Simulation and Experimental Analysis of an Electro-Hydrostatic Actuator for Next-Generation Primary Flight Control Systems

Abstract

This work is directed towards model based dynamics analysis and fault identification of Electric Hydraulic Actuator (EHA) for flight control systems. It is driven by the urgent need to fulfill the rigorous demands of next-generation aircraft. Recent trends highlight the necessity for improved vibration tolerance, efficiency, fault tolerance, and power capability in EHAs. The research aims to address these requirements by focusing on various aspects of EHA technology. Firstly, it delves into the steady-state characteristics of loss coefficients in hydrostatic cylinder drives, seeking to establish relationships between these coefficients and state variables to optimize control parameters for enhanced efficiency. Additionally, diagnostic fault simulations are carried out to analyze the impact of various faults on system responses, aiding in fault detection and the refinement of valve spool motion profiles. Furthermore, the selection of control valves for local hydraulic power sources in aircraft applications is examined, considering factors such as energy loss and system dynamics to guide valve selection decisions. To improve fault prediction accuracy, a modified Particle Swarm Optimization (PSO) algorithm is proposed for predicting incipient faults in hydraulic pumps, crucial for maintaining system reliability, particularly in aviation applications where pump failures can be catastrophic.
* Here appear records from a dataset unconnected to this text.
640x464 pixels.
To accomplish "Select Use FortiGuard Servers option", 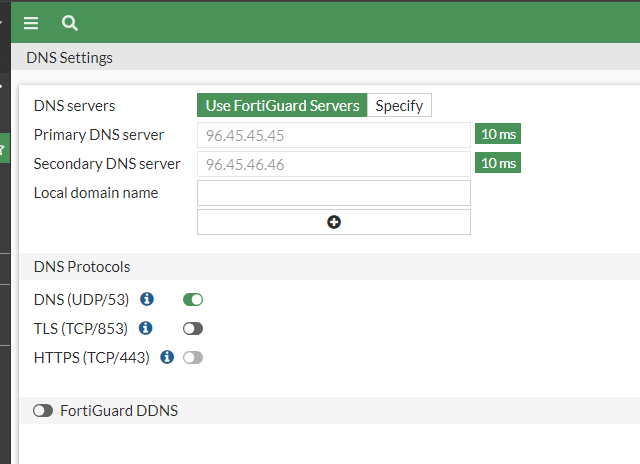I will 282,106.
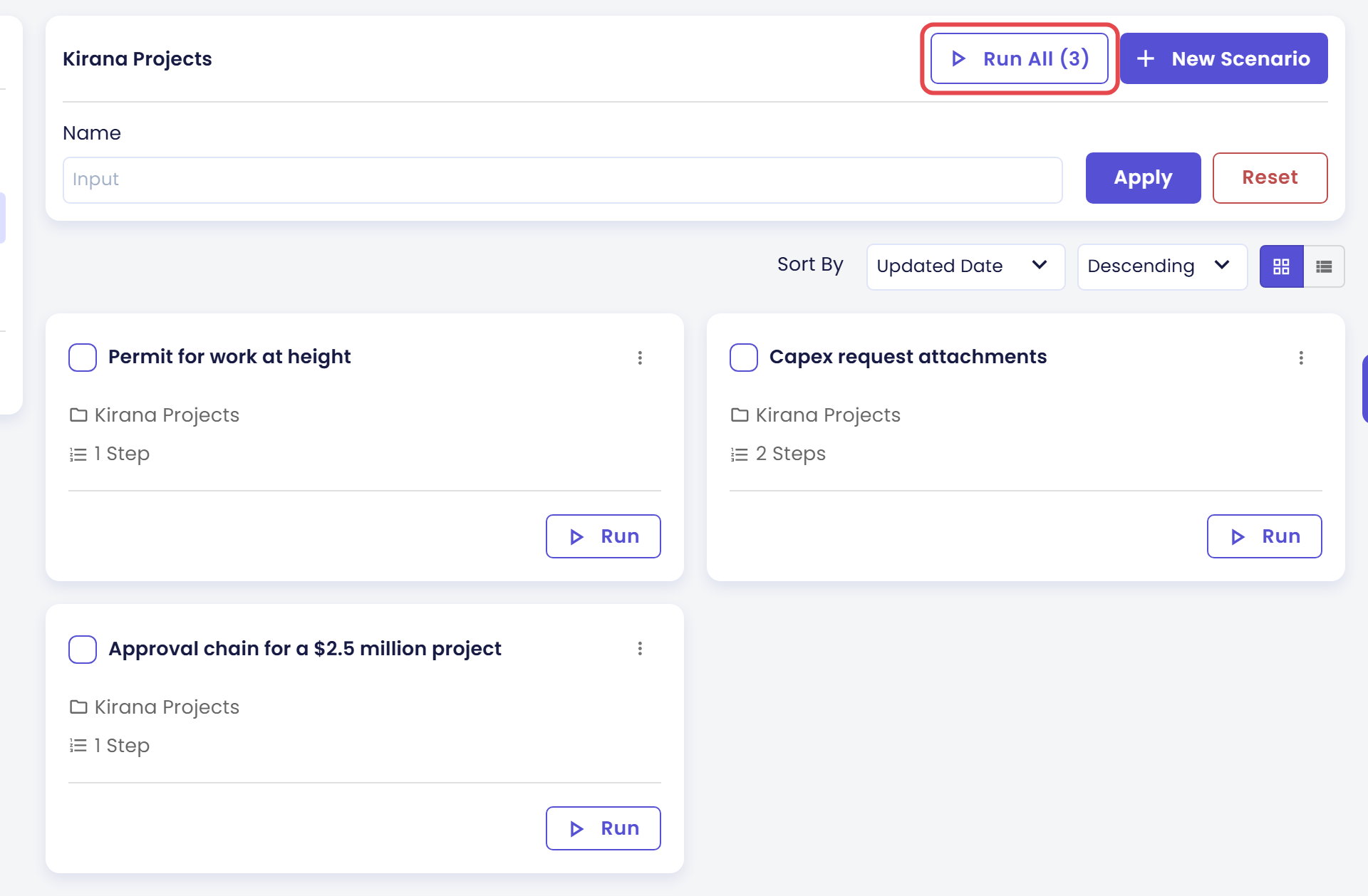The image size is (1368, 896).
Task: Run the Permit for work at height scenario
Action: coord(603,536)
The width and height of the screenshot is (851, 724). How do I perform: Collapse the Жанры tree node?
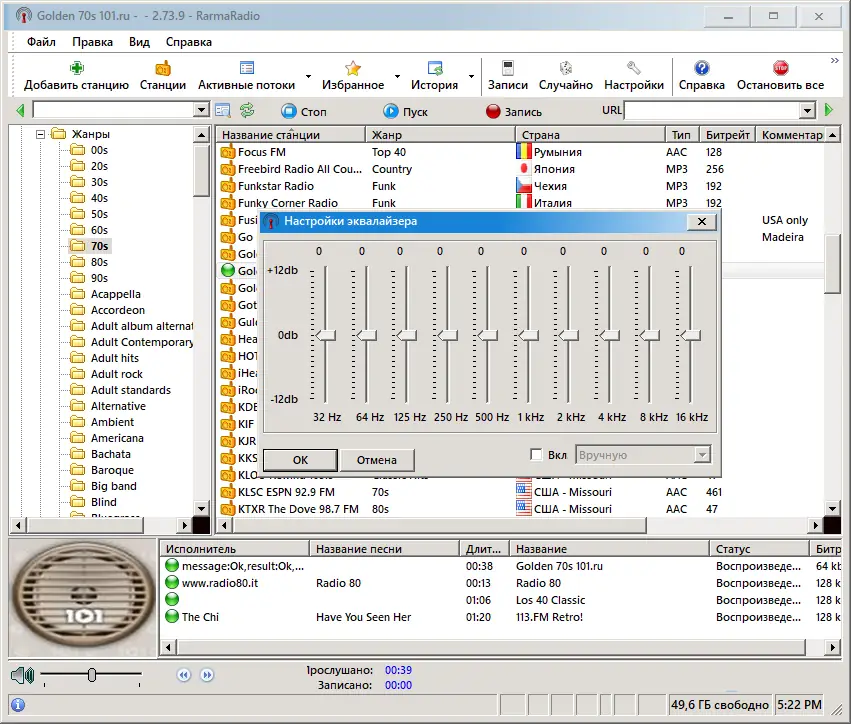(x=41, y=134)
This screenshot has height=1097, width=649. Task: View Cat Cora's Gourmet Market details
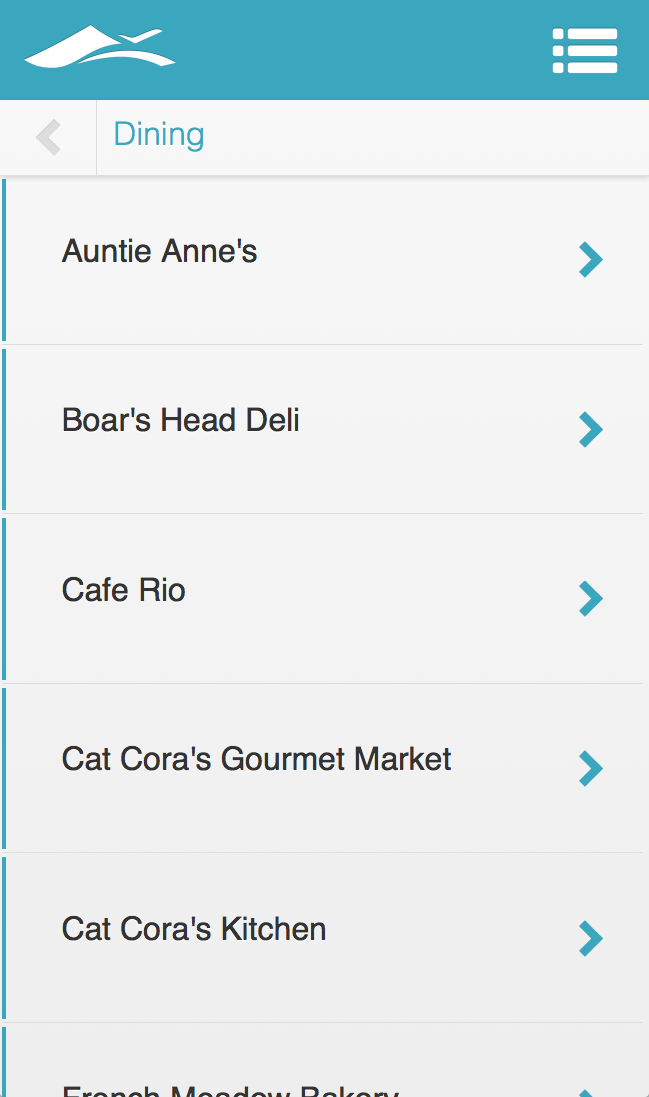(257, 759)
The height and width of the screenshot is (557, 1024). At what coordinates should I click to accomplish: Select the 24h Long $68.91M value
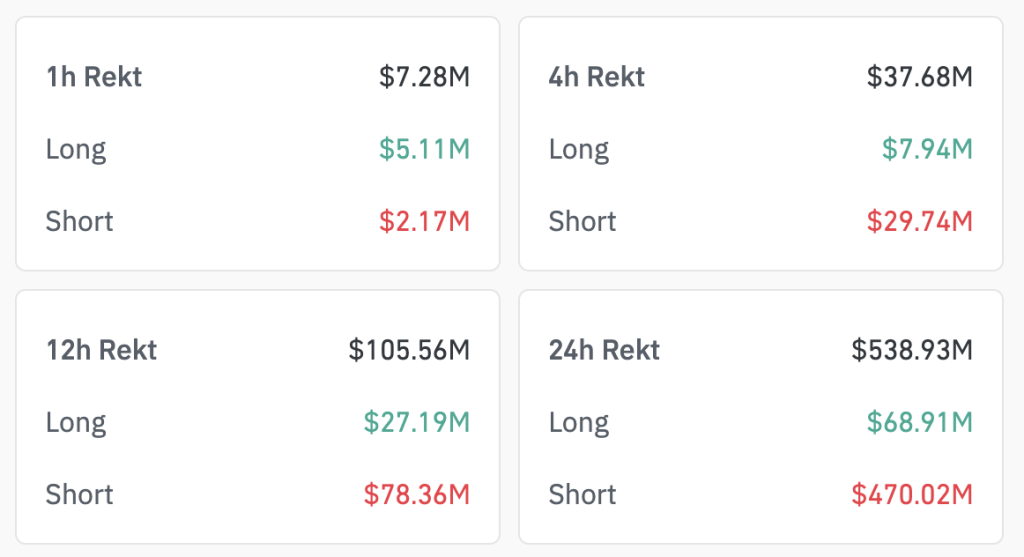[x=919, y=422]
Also, fault identification in high-performance hydraulic pumps is investigated using PSO algorithms, with a focus on enhancing fault identification performance amidst nonlinearities and uncertainties inherent in hydraulic systems. This research contributes significantly to advancing EHA technology, offering vital insights into efficiency enhancement, fault detection, and optimization practices essential for the evolution of flight control systems in next-generation aircraft.